The Max Planck Institute for Security and Privacy is part of a new open-source initiative called Pavona
The illustration highlights the complexity of conventional silicon designs compared to the Pavona model.
© Pavona
To the point
- Quantum-resistant encryption schemes are currently not readily available for mass implementation in special-purpose hardware
- Pavona is a new open-source silicon ecosystem hosted by GlobalPlatform that brings together a community of industry leaders and major academic institutions to help accelerate secure-by-design, modular silicon through reusable building blocks, open collaboration, and production-ready foundations.
- MPI-SP joins Pavona as one of the founding members to ensure commercial-grade integration of our research.
The growing threat posed by quantum computers has accelerated the development of quantum-resistant encryption technologies. These new cryptographic standards are now being adopted across a wide range of applications, from internet search platforms to secure messaging services. Researchers at the Max Planck Institute for Security and Privacy played a key role in the development of three leading post-quantum cryptographic schemes: Kyber (ML-KEM), Dilithium (ML-DSA), and SPHINCS+ (SLH-DSA).
Despite this progress, one critical area remains particularly vulnerable to future quantum attacks: specialized hardware. To address this challenge, the Max Planck Institute for Security and Privacy has joined a major open-source silicon initiative focused on integrating quantum-resistant standards into hardware-based security solutions.
At the center of this initiative is Pavona, a new open-source silicon ecosystem hosted by GlobalPlatform. Pavona brings together industry leaders and prominent academic institutions to accelerate the development of secure-by-design modular silicon through reusable components, open collaboration, and production-ready infrastructure.
This collaboration enables our researchers to work closely with hardware-security experts, receive direct industry feedback, and further align scientific research with practical real-world applications.

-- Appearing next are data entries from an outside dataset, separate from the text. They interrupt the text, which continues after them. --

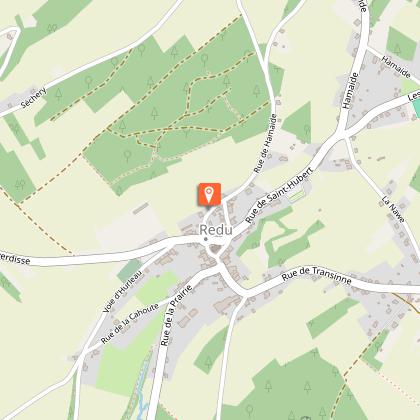Click the vertical Hamaide road label
This screenshot has height=420, width=420.
(350, 90)
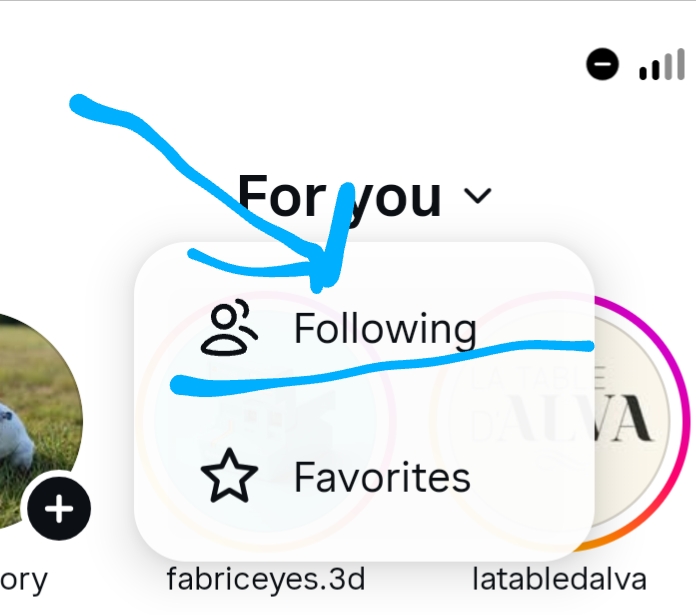Choose the Following feed option text
The width and height of the screenshot is (696, 615).
tap(385, 328)
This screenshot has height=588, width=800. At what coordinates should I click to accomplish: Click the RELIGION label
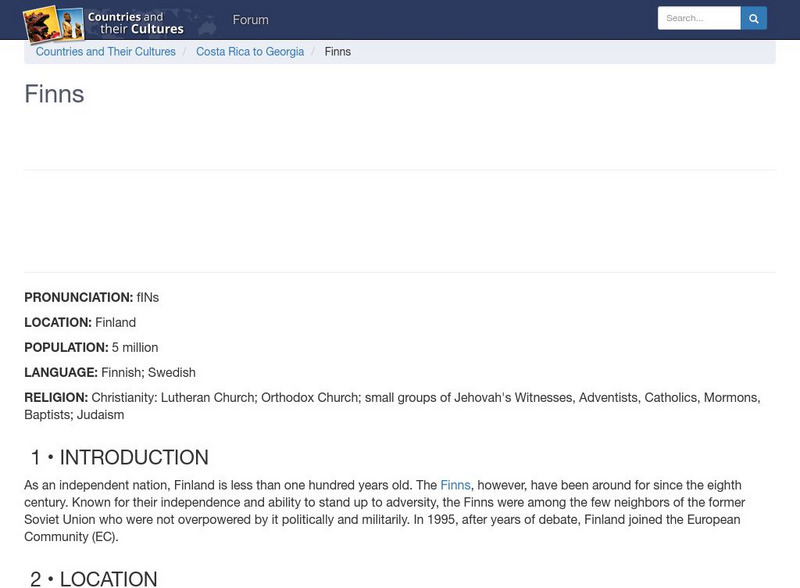(56, 397)
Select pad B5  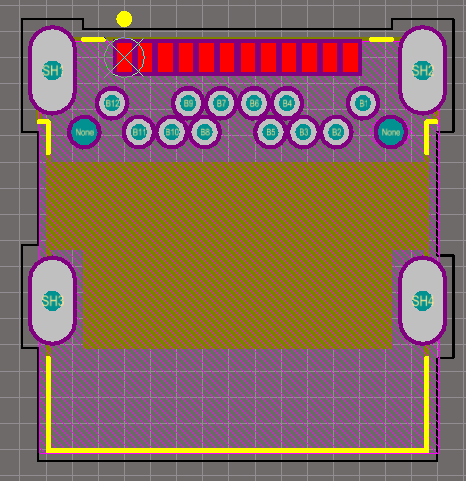point(270,132)
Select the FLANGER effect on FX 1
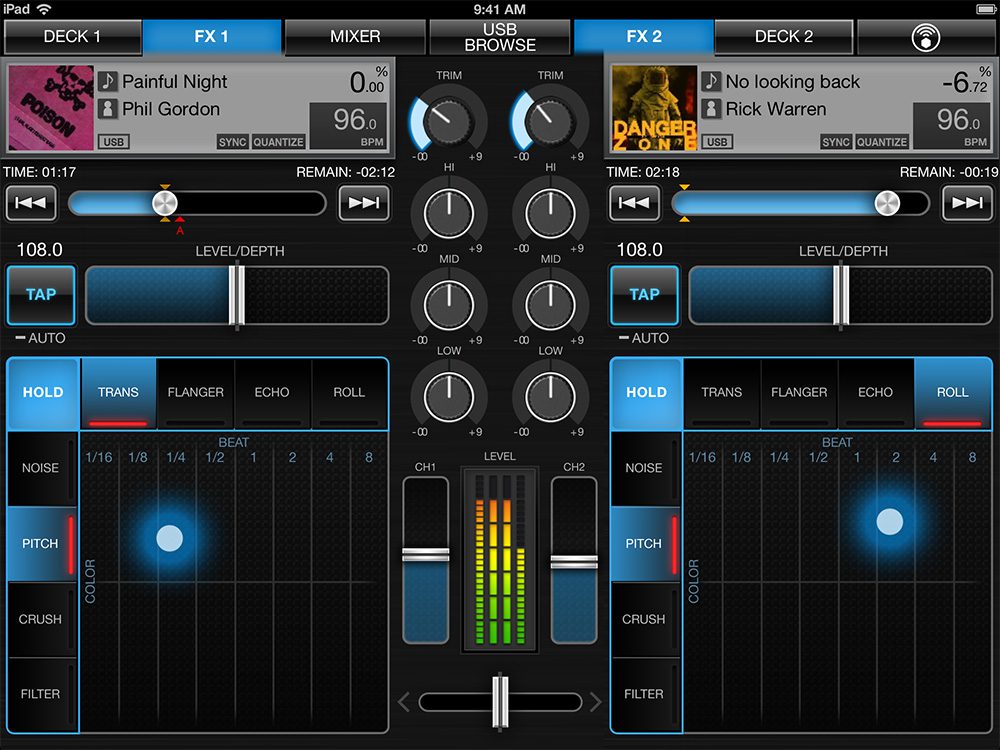 (196, 393)
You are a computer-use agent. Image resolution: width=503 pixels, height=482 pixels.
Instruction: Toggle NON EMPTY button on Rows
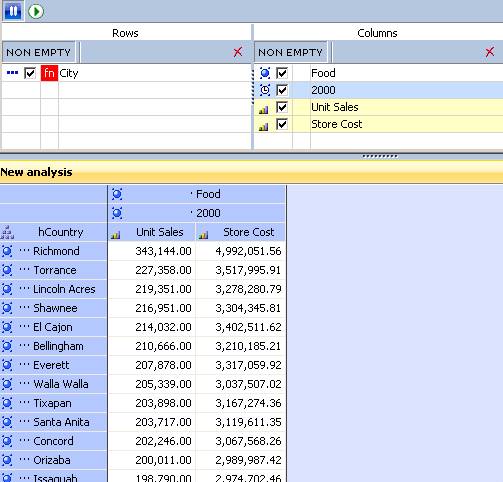pyautogui.click(x=39, y=52)
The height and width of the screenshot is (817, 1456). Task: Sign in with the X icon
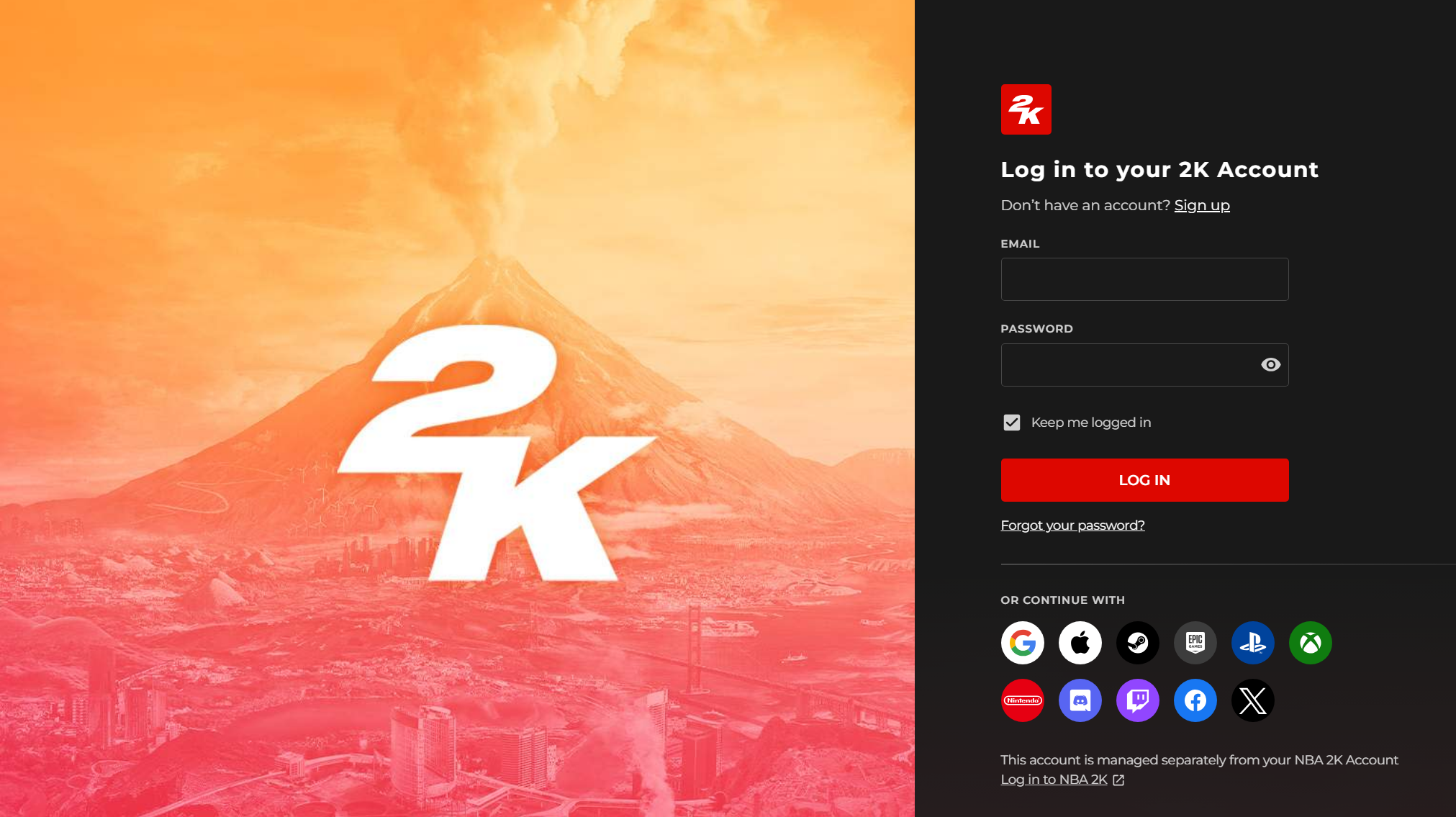pyautogui.click(x=1252, y=700)
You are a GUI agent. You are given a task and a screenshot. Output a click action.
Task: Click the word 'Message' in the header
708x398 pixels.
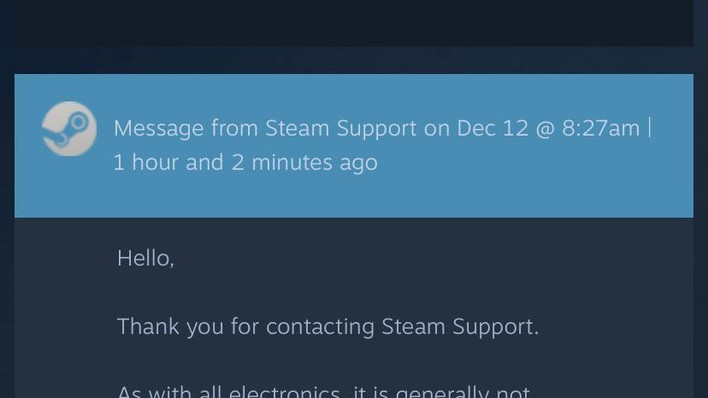(158, 129)
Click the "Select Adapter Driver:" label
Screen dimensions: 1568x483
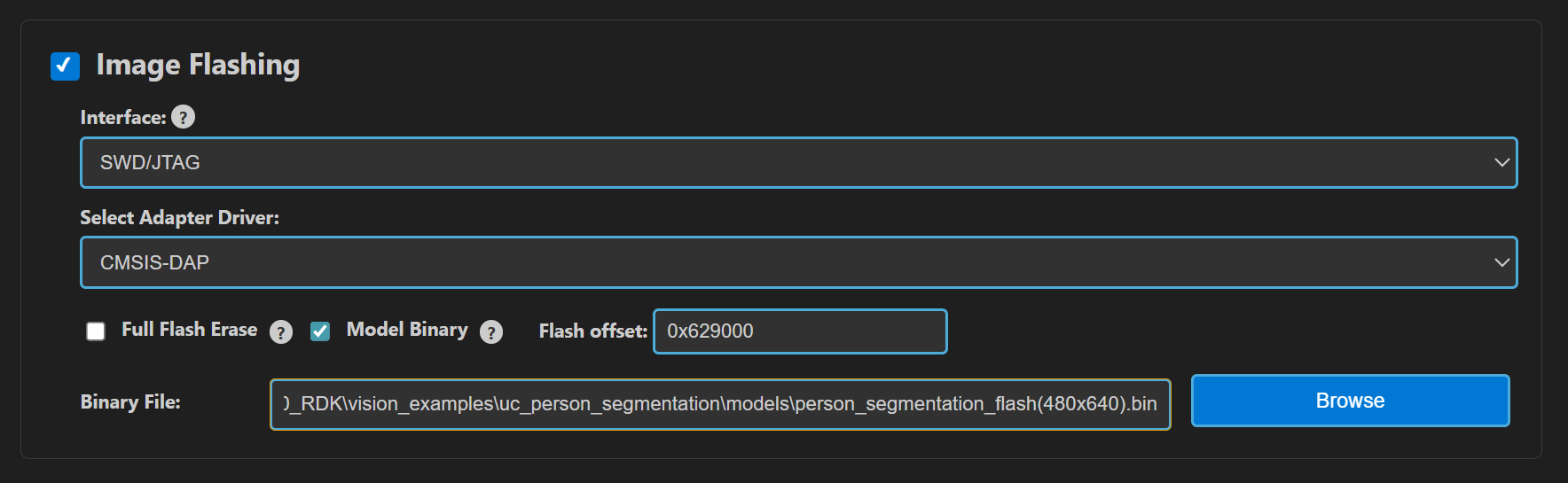(x=179, y=218)
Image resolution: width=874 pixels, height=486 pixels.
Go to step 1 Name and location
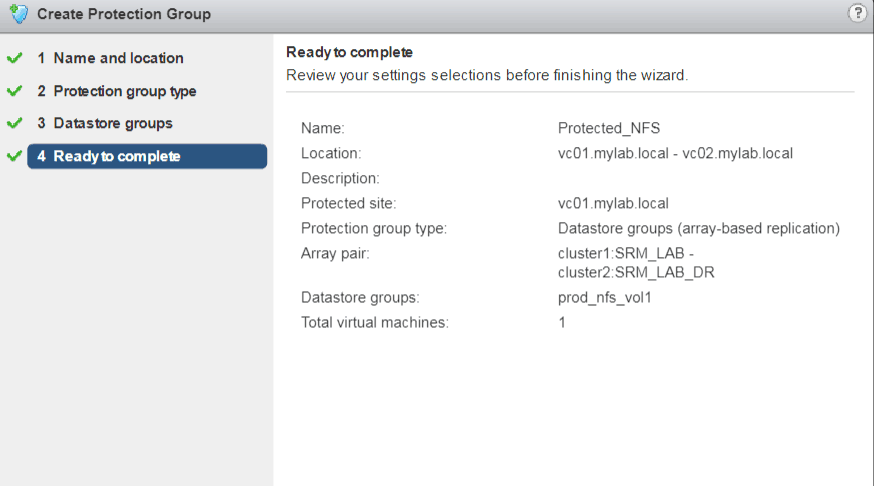point(118,59)
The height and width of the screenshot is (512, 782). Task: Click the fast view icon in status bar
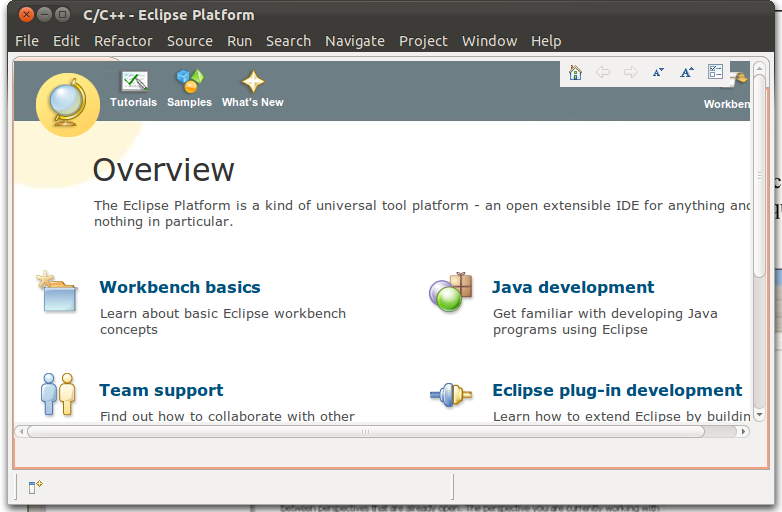[x=35, y=487]
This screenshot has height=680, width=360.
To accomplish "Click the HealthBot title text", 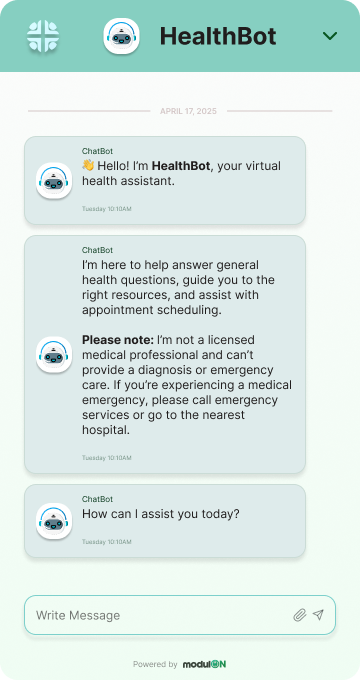I will pyautogui.click(x=218, y=36).
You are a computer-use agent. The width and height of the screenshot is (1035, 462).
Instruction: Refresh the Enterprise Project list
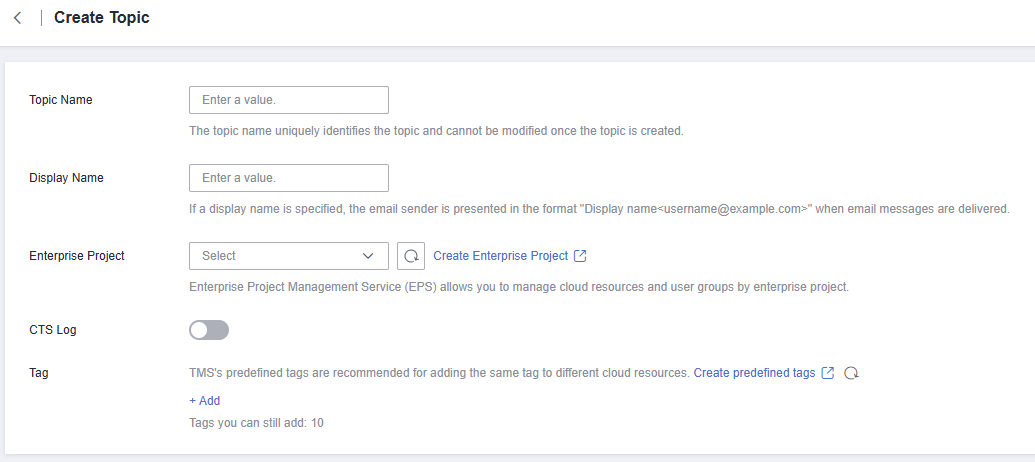click(410, 256)
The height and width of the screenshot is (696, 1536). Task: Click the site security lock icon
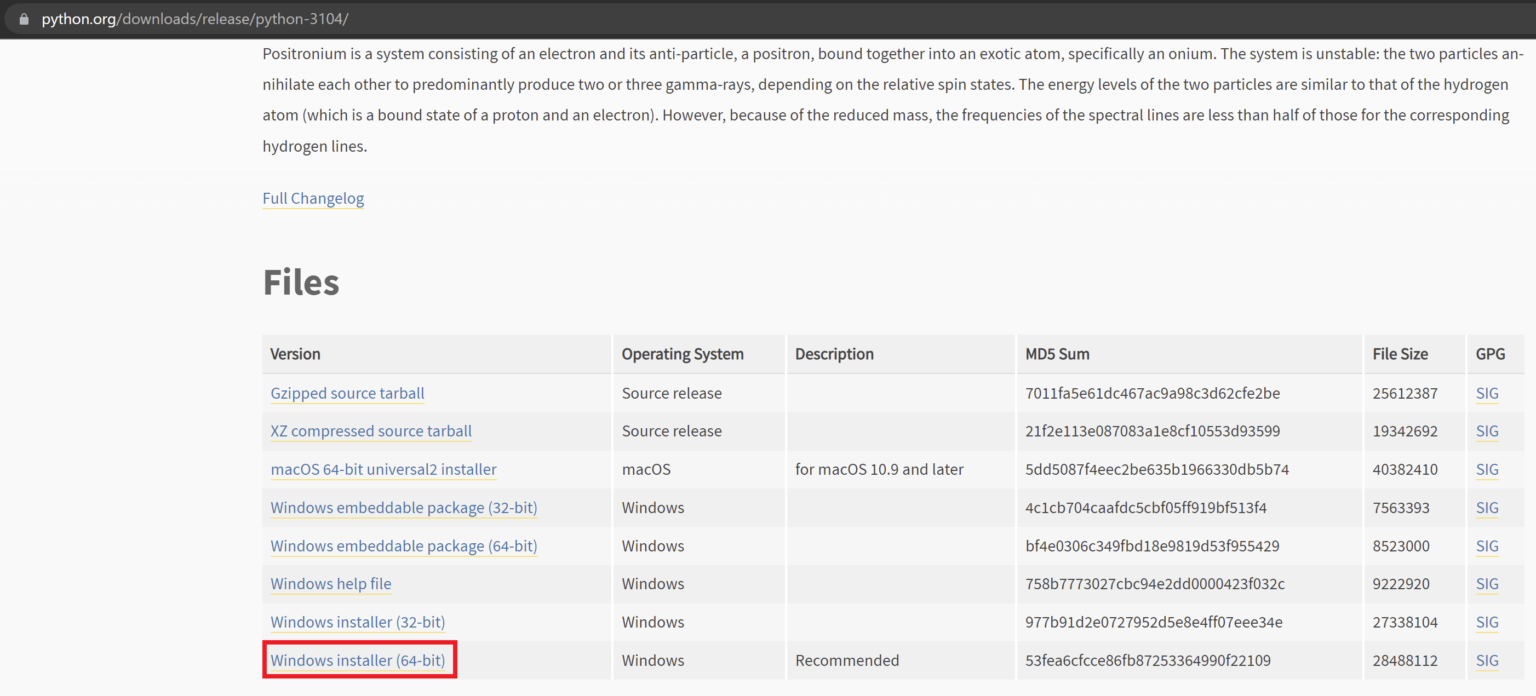24,18
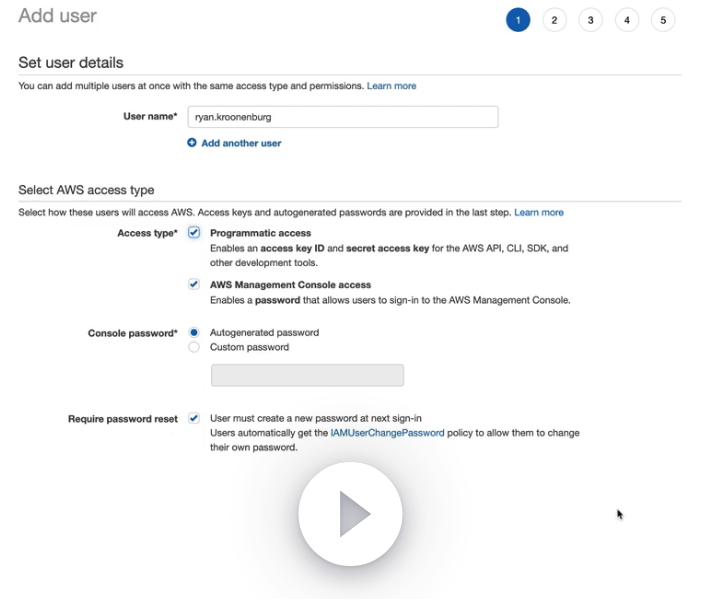Click the AWS Management Console access label
This screenshot has height=599, width=728.
(x=290, y=284)
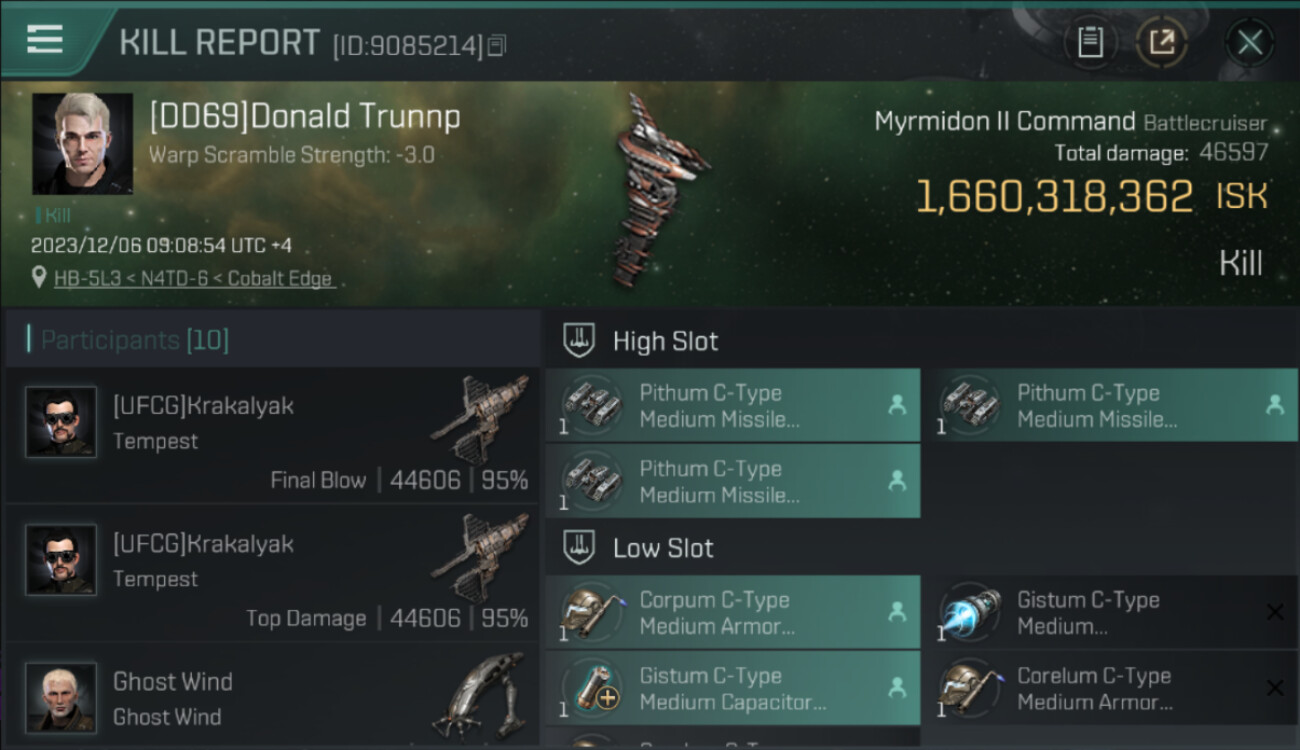Copy the kill report ID

(x=496, y=45)

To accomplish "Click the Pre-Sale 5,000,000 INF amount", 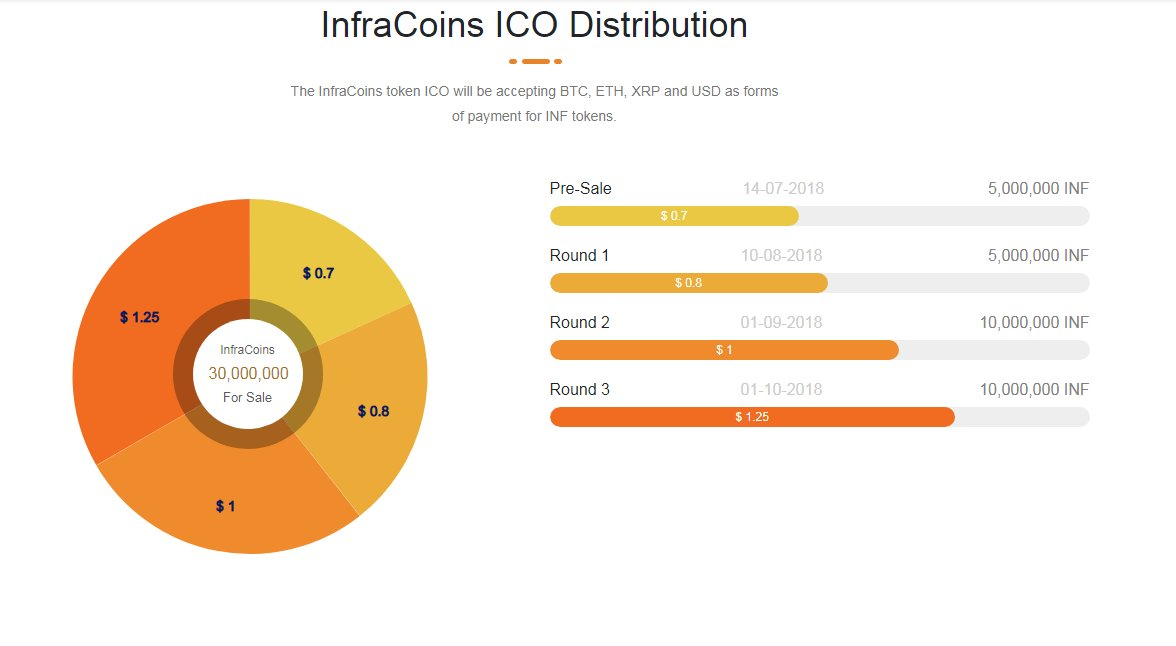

A recent example of this cooperation includes a multi-year hardware-software co-design project involving ZeroRISC, the Max Planck Institute for Security and Privacy, Fraunhofer AISEC, and Academia Sinica. The partners recently presented results demonstrating significant performance gains for the newly standardized ML-KEM and ML-DSA post-quantum algorithms on embedded silicon. Their work achieved performance improvements of six to nine times, alongside 36-75% increases in maximum operating frequency, all while maintaining near-zero additional area cost.
"Our collaboration on post-quantum cryptography for Pavona demonstrates what the open-source silicon model uniquely enables: peer-reviewed research with a direct path to commercial-grade integration," said Peter Schwabe, Scientific Director at the Max Planck Institute for Security and Privacy.
Background Information
Pavona is an open-source silicon ecosystem hosted by GlobalPlatform that combines reusable silicon components, production-grade tooling, certification-aware design, and community governance to accelerate the development of secure and trustworthy hardware. Source code, CI results, getting-started examples, and documentation are available at www.pavona.org.